21/01/2012

Sorti de l’œuf / Marsu kids, T.1 / Conrad, Wilbur / Marsu-Productions

 

La plus géniale invention de Franquin, à côté de Gaston, c’est bien entendu le Marsupilami, apparu aux côtés de Spirou et Fantasio, série dont un album entier était consacré à la découverte de cet animal hors du commun. Après « le Nid des marsupilamis », qui nous dévoilait son environnement naturel, son habitat, son mode de reproduction et toutes ses petites habitudes de vie, l’engouement s’est un peu tassé, le Marsupilami apparaissant comme personnage secondaire. Puis a été lancée une série à son nom, rien que pour ses aventures dans la jungle de Palombie, aux prise avec des chasseurs ou avec la déforestation. Cette série a survécu à la disparition d’André Franquin. Alors que « Gaston », dont les mésaventures sont au point mort, se voit affublé d’un neveu qui vit désormais de ses propres ailes, le Marsupilami a droit à un traitement similaire. Sa progéniture va vivre des aventures bien à elle.

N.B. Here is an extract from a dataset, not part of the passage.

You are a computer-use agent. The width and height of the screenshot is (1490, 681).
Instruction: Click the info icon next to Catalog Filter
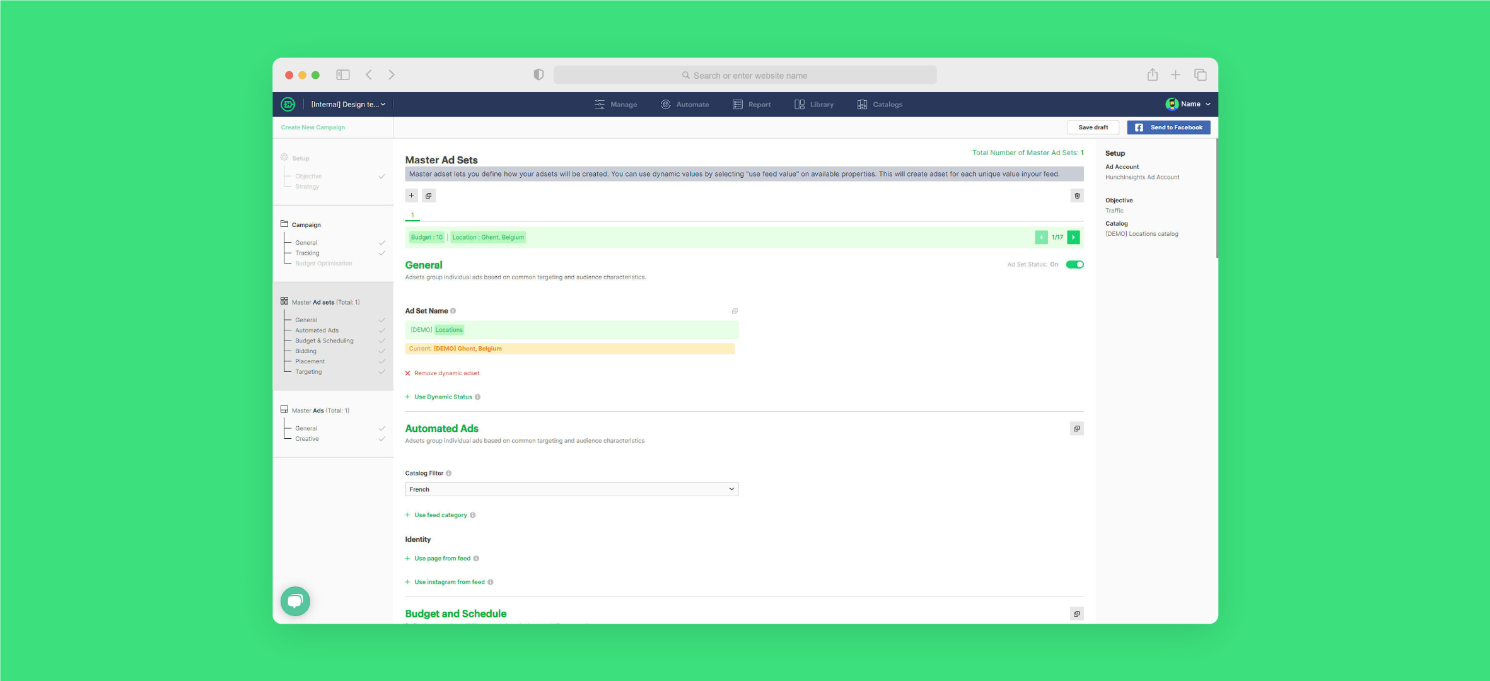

Tout commence dans la jungle, par la rencontre fortuite entre un jeune indien et un œuf qui lui tombe sur le sommet du crâne. En sort un mignon petit marsupilami au nez bleu, et c’est le début d’une belle et tumultueuse amitié sincère. L’esprit de cette nouvelle série est fidèle à celui insufflé par Franquin dans ses productions tout public. Le style graphique est également très respectueux. Un récit attachant : « Sorti de l’œuf », premier tome de « Marsu kids », par Conrad et Wilbur, chez Marsu-Productions.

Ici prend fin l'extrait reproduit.